/prague

A package for efficiently calculating and storing the extensions of binary feature vectors with respect to a set of observed objects.

Primary LanguageJupyter Notebook

prague

A package for efficiently calculating and storing the extensions of partial feature vectors (a restricted class of Boolean concepts used e.g. in phonology) with respect to a set of observed objects (e.g. speech sounds), and supporting efficient calculation of which partial feature vectors are compatible with a set of observed objects.

Motivation / context

The motivating context for the code in this repository is supporting scientific research in computational models of sound patterns in human languages ('phonology').

An important feature of human sound patterns is that they usually involve or apply to a class of similar sounds or sound sequences - e.g. 'all consonants', 'all consonants at the ends of words', 'all s-like consonants', 'all nasal consonants that occur before vowels', etc. A traditional and useful (if coarse) measure of similarity between sounds has been captured using binary feature vectors, where each feature has some independently-motivated articulatory and/or acoustic interpretation. Every speech sound type, then, corresponds to some completely specified feature vector - but note that the reverse is not, in general, the case. We can pick out a set of similar sounds through a partially specified feature vector. (For unknown reasons, most human sound patterns apply to a set of sounds that are all similar in a way that can be captured using a single partial feature vector: disjunctions of feature descriptions are not commonly necessary.)

Whether the goal is creating tools that aid phonologists in finding a good description of a sound pattern, comparing feature systems or phonological theories or analyses that are dependent on a choice of feature system, or approximately modeling human phonological learning, more basic but critical computational problems include practical and exact calculation of things like

  1. Enumeration Problem: Identifying the set of all partial feature vectors that pick out at least one non-empty set of sounds.
  2. Compatibility Problem: The set of all partial feature vectors that pick out a set of sounds that includes some set of sounds S.
  3. Exact Match Problem: The set of all partial feature vectors that pick out exactly some set of sounds S.

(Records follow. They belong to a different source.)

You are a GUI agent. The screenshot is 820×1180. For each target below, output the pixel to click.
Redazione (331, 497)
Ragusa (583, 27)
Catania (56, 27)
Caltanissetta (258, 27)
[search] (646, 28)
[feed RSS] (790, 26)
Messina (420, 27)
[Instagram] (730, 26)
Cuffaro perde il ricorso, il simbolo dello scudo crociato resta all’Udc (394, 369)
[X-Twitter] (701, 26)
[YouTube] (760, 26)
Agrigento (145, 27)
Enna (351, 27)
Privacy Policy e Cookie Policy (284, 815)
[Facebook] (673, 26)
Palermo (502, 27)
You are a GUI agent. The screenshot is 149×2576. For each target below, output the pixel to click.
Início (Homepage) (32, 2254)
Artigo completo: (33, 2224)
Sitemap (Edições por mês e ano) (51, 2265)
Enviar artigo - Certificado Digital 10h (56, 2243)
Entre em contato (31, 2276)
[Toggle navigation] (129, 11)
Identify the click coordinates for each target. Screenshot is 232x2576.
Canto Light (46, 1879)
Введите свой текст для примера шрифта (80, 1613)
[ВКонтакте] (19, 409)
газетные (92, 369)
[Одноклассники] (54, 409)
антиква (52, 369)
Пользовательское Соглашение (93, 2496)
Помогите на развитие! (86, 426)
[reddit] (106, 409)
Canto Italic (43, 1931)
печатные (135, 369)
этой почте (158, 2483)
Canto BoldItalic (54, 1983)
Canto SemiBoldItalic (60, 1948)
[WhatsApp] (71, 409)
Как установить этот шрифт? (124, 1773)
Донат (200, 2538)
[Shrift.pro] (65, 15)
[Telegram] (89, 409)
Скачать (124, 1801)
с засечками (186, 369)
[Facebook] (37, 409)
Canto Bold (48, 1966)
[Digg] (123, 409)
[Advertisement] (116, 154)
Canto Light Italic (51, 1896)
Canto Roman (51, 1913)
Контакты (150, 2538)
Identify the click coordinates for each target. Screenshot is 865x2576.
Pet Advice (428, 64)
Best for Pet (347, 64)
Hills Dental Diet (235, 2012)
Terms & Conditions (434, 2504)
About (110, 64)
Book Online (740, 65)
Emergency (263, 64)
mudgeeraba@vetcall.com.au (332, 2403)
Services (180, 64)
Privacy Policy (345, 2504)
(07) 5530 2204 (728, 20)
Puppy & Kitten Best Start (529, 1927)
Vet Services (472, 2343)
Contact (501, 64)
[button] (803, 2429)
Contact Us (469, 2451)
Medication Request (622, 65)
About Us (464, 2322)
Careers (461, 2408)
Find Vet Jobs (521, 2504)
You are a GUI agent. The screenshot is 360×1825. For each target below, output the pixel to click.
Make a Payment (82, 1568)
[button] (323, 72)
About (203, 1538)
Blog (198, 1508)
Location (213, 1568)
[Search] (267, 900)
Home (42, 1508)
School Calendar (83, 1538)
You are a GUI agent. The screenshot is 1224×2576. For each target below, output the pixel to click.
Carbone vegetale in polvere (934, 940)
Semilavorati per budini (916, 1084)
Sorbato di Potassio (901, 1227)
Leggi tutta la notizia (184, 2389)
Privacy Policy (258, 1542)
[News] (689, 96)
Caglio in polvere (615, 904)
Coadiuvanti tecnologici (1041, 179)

Because of the combinatorics involved, there's usually many partial feature vectors compatible with a particular observed set of speech sounds participating in some sound pattern, and it's usually not immediately obvious what those partial vectors are. (Zooming out from the specific context of phonology, closely related formal topics are Boolean concept learning and version space learning.) See algebra_notes.pdf for a more precise formal description of the problems above (and some scratch notes used for ongoing development).

The main algorithmic challenge here is figuring out how to make it as practical as possible to calculate items 1-3 above for any given feature system. This is not currently a solved problem, nor, to my knowledge something that anyone has attempted to seriously tackle - phonologists either have to do this by hand (using their implicit domain knowledge), settle for heuristics, or only expect to have to find the/some of the minimally specified feature vectors with a particular extension (set of picked out/described sounds). The goal here is to see how these problems are solvable exactly and with computational resources plausibly available to a researcher working with machine-readable phonological data, and to then produce Python modules that researchers can use more or less as-is.

Currently, the key advantages offered by prague (over e.g. a homerolled solution) include:

  • clear formalization of what the three problems above are and what their substructure is.
  • embedding partial feature vectors and the three problems above into extremely well-optimized linear algebra representations and operations that can take advantage of the embarassingly parallel character of most relevant computations with a relatively small memory footprint.

Status / organization

The repository is currently practically usable as is (particularly if you have lots of RAM), though there is plenty of room for improvement and additional features.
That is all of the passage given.